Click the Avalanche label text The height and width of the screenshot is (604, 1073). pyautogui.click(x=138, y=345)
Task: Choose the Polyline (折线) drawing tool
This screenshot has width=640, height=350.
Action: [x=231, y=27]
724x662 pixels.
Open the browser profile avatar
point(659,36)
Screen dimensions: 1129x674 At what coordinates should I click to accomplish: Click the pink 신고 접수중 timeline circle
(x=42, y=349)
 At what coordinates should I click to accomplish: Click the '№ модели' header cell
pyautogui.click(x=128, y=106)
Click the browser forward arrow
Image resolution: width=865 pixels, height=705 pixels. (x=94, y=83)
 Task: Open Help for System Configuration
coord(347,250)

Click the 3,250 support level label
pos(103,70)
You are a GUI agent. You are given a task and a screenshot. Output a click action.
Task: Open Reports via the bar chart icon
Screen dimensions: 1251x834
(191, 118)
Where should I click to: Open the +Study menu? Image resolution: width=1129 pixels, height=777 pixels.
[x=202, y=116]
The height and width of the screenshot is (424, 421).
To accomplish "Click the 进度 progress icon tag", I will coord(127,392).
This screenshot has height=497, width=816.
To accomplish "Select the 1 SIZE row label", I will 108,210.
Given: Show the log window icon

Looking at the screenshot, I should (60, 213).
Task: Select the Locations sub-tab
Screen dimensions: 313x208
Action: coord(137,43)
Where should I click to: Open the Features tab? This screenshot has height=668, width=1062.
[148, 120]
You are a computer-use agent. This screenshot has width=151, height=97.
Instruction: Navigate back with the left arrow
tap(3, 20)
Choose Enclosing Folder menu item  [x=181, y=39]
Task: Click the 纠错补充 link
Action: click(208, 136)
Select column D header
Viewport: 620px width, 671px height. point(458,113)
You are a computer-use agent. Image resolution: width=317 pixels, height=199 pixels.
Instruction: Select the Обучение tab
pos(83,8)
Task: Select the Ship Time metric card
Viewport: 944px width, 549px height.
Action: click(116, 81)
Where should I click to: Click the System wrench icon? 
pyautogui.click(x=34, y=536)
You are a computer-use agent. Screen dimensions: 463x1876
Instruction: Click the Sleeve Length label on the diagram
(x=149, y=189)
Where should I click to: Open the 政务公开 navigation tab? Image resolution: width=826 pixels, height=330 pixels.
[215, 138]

• • • • • • •

■ Exercise directions: Say how many lines of the material hold the string "computer", giving the number alone.

■ Answer: 3